Tra le professioni ci sono steccati e steccati: quelli che non si possono scavalcare (se sono gli altri a farlo) e quelli che invece si possono superare (soprattutto quando lo facciamo noi). È la riflessione cui invita la polemica esplosa nei giorni scorsi tra dermatologi e medici di famiglia attorno alla proposta della Fimmg di attrezzare gli studi medici di dermatoscopi a distanza per la mappatura di nei e lesioni cutanee sospette.
All’origine dell’idea, come ha spiegato il segretario generale del sindacato di categoria, Silvestro Scotti, uno studio condotto in collaborazione con l’università Federico II che evidenzia i vantaggi della teledermatologia: «Supporta la prevenzione, incoraggia l’auto-esame cutaneo, consente un’interfaccia rapida con i dermatologi e razionalizza l’accesso alle strutture specialistiche».

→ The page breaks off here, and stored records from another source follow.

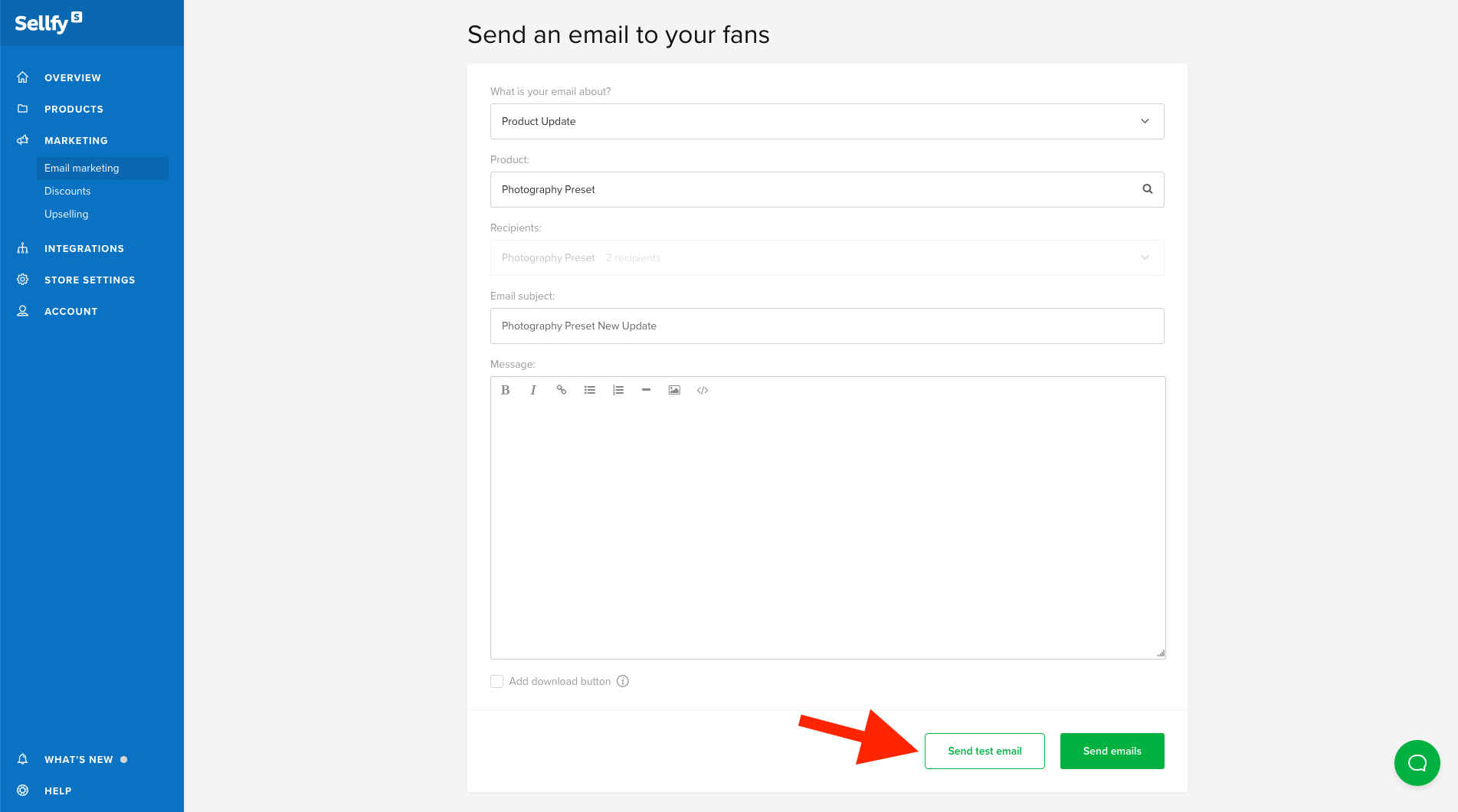
Task: Open the Recipients dropdown list
Action: (827, 257)
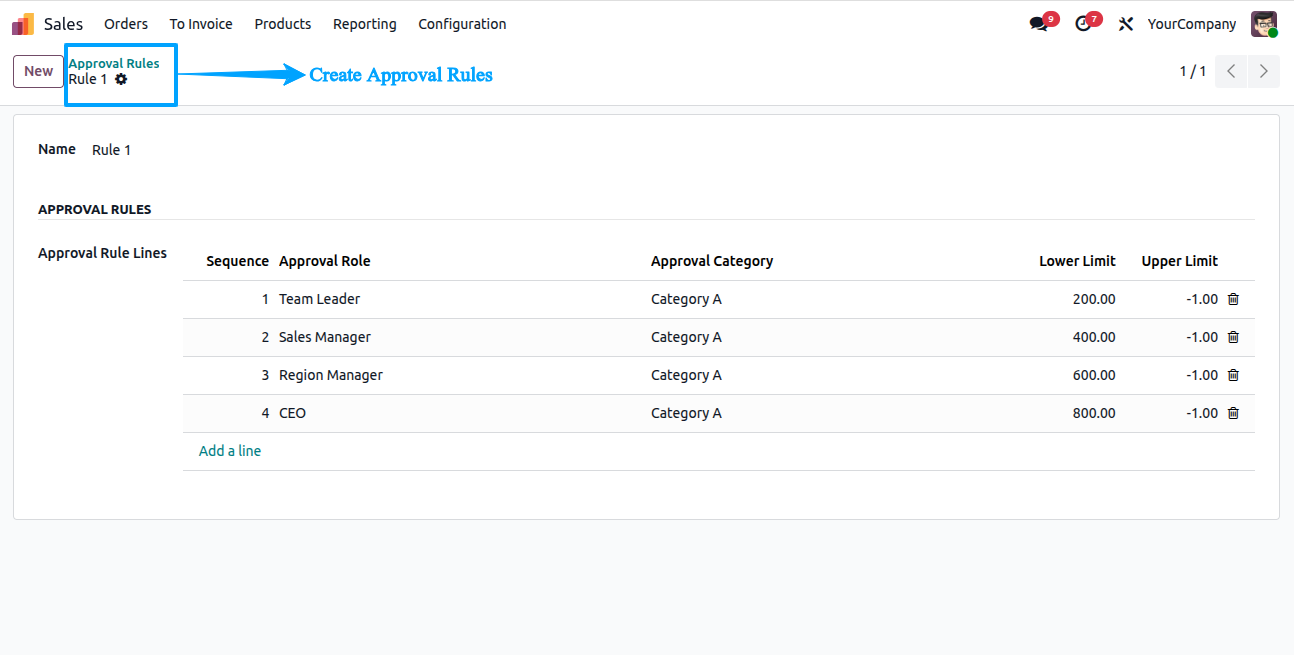Delete the Team Leader rule line

coord(1233,299)
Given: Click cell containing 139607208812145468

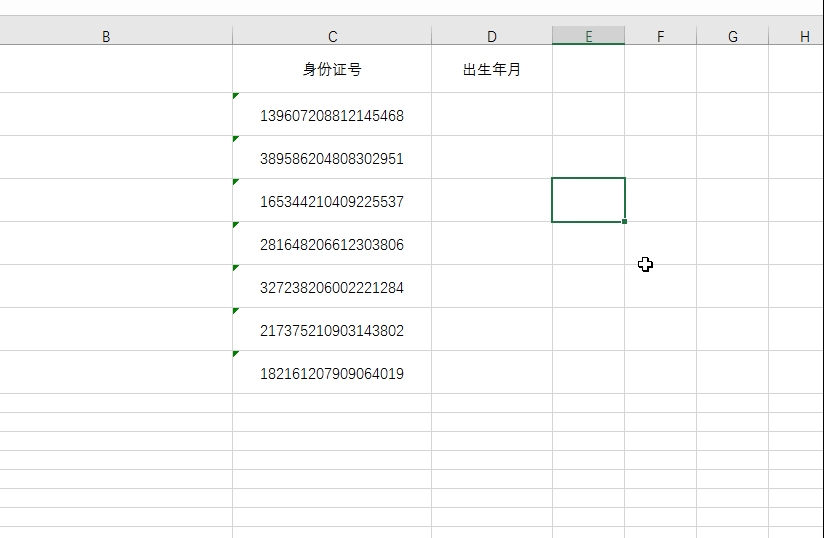Looking at the screenshot, I should [x=332, y=116].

La proposta però non è piaciuta ai dermatologi ospedalieri e ambulatoriali, che hanno subito espresso la propria contrarietà. «La prevenzione oncologica dermatologica non è un atto burocratico, ma una valutazione clinica complessa che richiede esperienza, formazione specialistica e continuo aggiornamento» ha obiettato Davide Melandri, presidente dell’Adoi (Associazione dermatologi-venereologi ospedalieri italiani e della sanità pubblica). «La diagnosi precoce del melanoma e degli altri tumori cutanei si fonda su competenze specifiche che solo i dermatologi possiedono» ha aggiunto Domenico Piccolo, presidente dell’Aida (Associazione italiana dermatologi ambulatoriali).

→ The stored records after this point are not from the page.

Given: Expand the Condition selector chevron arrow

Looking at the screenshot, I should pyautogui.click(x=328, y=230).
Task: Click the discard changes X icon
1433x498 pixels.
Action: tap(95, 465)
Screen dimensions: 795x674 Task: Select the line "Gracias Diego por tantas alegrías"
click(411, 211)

La Fimmg ha replicato precisando contesto e perimetro della sua proposta: «Non esiste alcun tema divisivo, ma solo la volontà comune di offrire ai pazienti le migliori cure, nel rispetto dell’appropriatezza e dell’ottimizzazione delle risorse disponibili» ha chiarito Scotti «non abbiamo mai pensato a screening di massa, ma a un miglioramento della valutazione durante la visita del medico di famiglia, qualora emergesse un nevo o una lesione sospetta. Con telemedicina e l’intelligenza artificiale, non saprei immaginare un esempio migliore di integrazione tra territorio e specialisti».
Scotti poi se l’è presa con chi nega alla medicina generale un’evoluzione che invece risponde ai nuovi bisogni del Ssn: «Siamo stanchi di essere etichettati come i responsabili delle liste d’attesa. Quando chiediamo strumenti per aumentare la nostra capacità di assistenza, gli stessi che ci accusano si oppongono». Al riguardo il segretario generale della Fimmg ha ricordato l’esperienza delel Usca del periodo Covid, quando giovani medici e mmg, con una formazione rapida, utilizzavano ecografi portatili per valutare la presenza di polmoniti nei pazienti positivi al virus. «La formazione sul campo è un valore», ha concluso.

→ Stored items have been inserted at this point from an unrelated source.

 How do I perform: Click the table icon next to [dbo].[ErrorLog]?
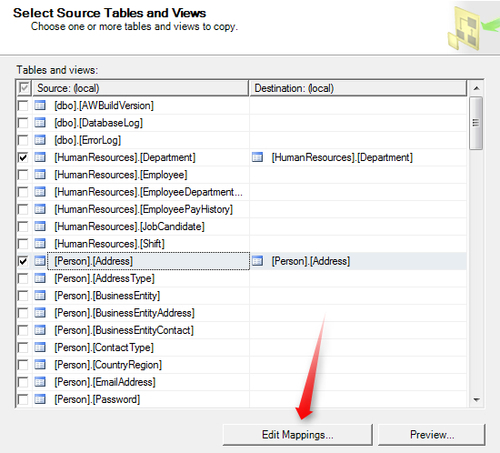[x=40, y=140]
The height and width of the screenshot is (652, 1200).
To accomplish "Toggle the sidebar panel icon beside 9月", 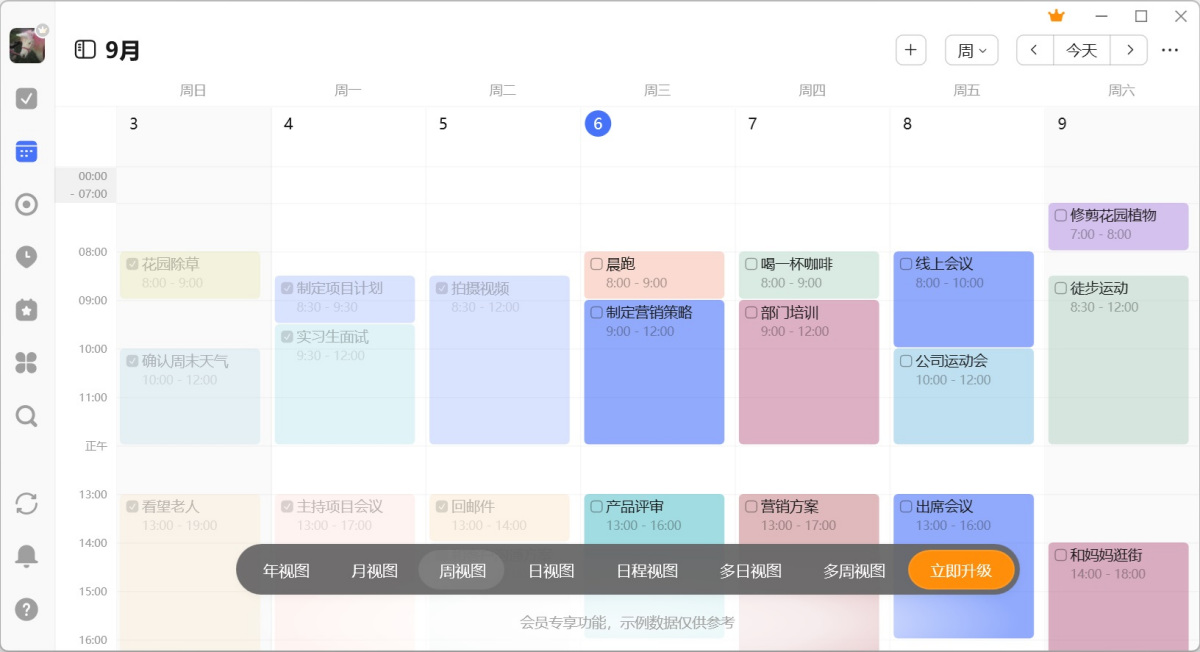I will (x=85, y=50).
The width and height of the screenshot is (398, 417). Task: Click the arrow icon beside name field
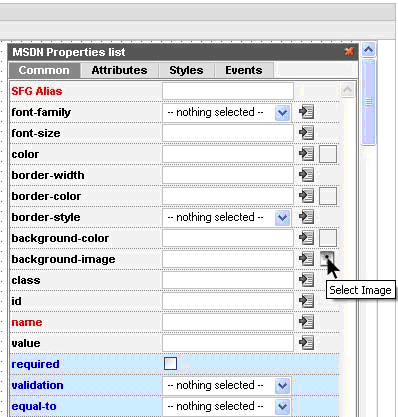(306, 322)
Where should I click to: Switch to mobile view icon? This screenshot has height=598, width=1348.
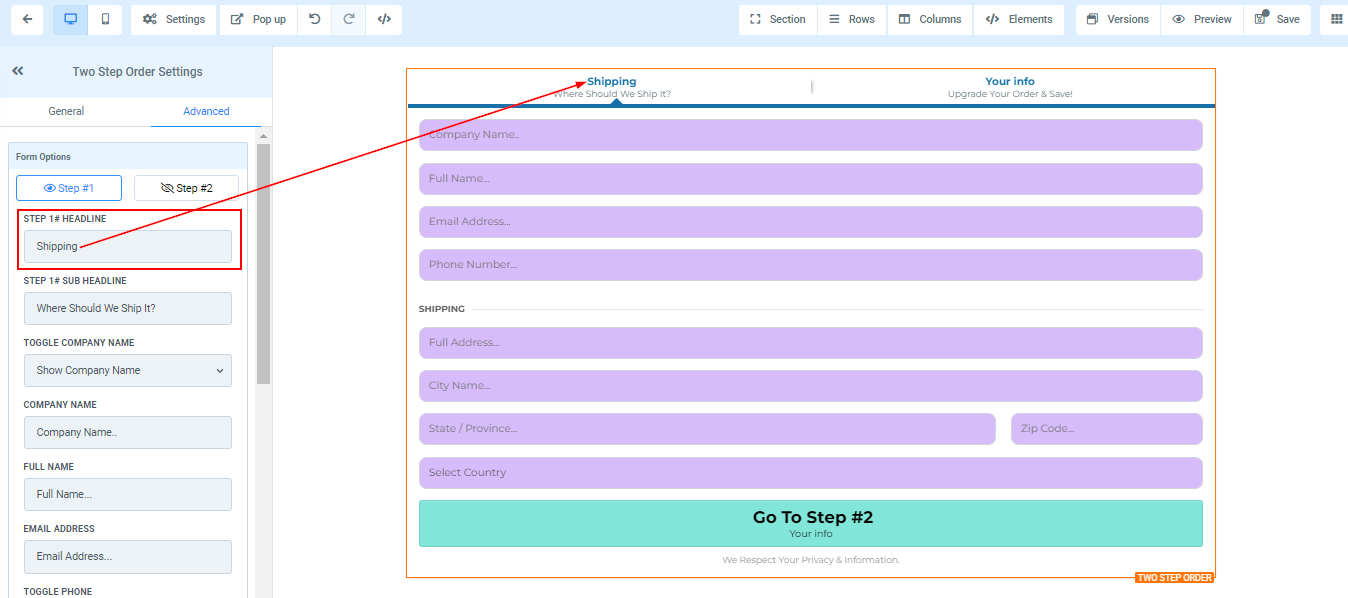(x=105, y=19)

Si vedrà, intanto è difficile resistere alla tentazione di collegare le dichiarazioni di Scotti su integrazione multiprofessionale e prevenzione con le chiusure espresse nei mesi scorsi da alcune rappresentanze regionali del suo stesso sindacato (Veneto, Puglia e Basilicata, giusto per ricordare) contro la telemedicina nella farmacia dei servizi. Gli steccati non sono tutti uguali.